Siegel–Radon transforms of transverse dynamical systems

The paper’s Theorem 3.12 proves the adjointness ⟨S_{ψ_ξ} f, ϕ⟩_X = ⟨f, S^*_{ψ_ξ} ϕ⟩_{H\G} by applying Corollary 2.5 to the H-invariant kernel F_{f,ϕ}(g,y)=f(g)ϕ(g^{-1}.y)ψ_ξ(y), which turns the H\G×Y integral into the X-fiber sum directly; this uses the global unimodularity assumptions on G and H and the standard quotient integration formula fixed in §1.1 and Remark 2.4 (eq. (2.5)) . The candidate solution obtains the same identity via Proposition A’s transverse measure identity (1.2), inserting a compactly supported cutoff κ and a normalizing factor J(Hg)=∫_H κ((hg)^{-1})dm_H(h) to match the disintegration over H\G; the ξ-covariances cancel after unfolding by (2.5), yielding exactly the desired pairing.

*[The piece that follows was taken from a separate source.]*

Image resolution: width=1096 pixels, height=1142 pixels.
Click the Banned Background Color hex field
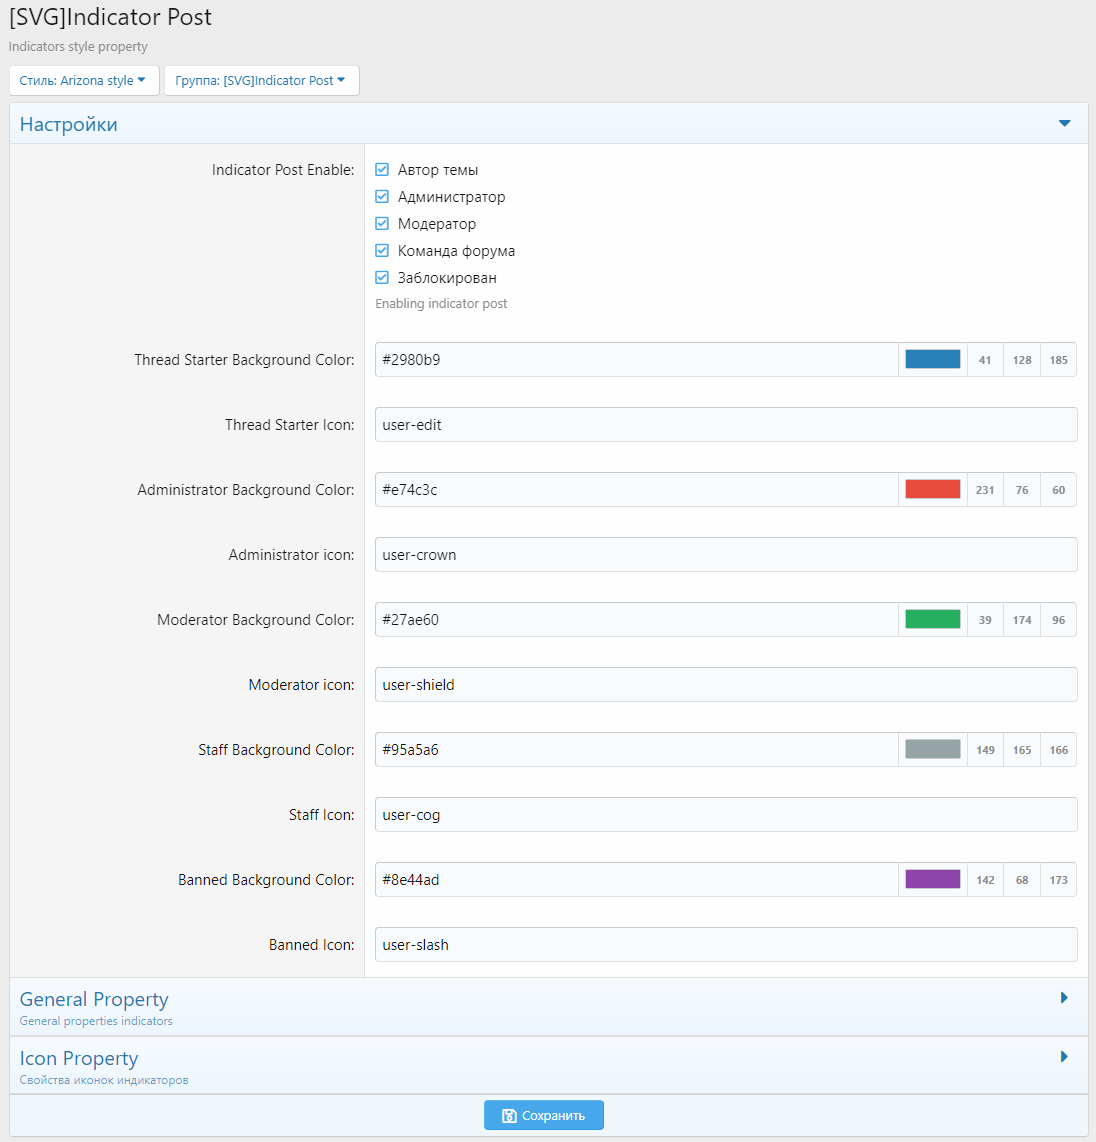coord(636,880)
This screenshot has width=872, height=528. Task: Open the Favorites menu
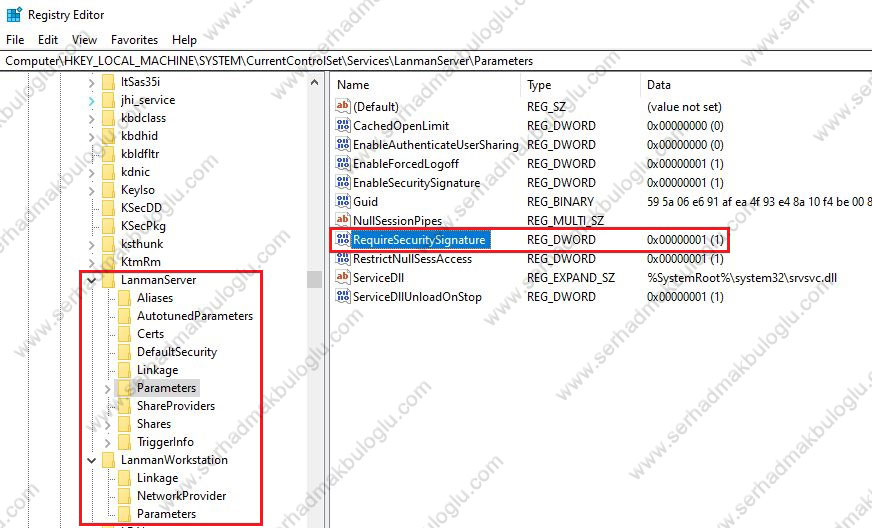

Under the paper’s standing unimodularity and integrability assumptions, the model’s steps (Tonelli/Fubini, boundedness of ψ_ξ, finiteness of σ, quotient integration) are justified by Proposition A and Remark 2.4 (and by the very definitions of S_{ψ_ξ} and S^*_{ψ_ξ}) . Minor details the model leaves implicit (positivity/continuity of J on the compact support and explicit invocation of unimodularity) are standard and align with the paper’s hypotheses, so both arguments are correct and independent.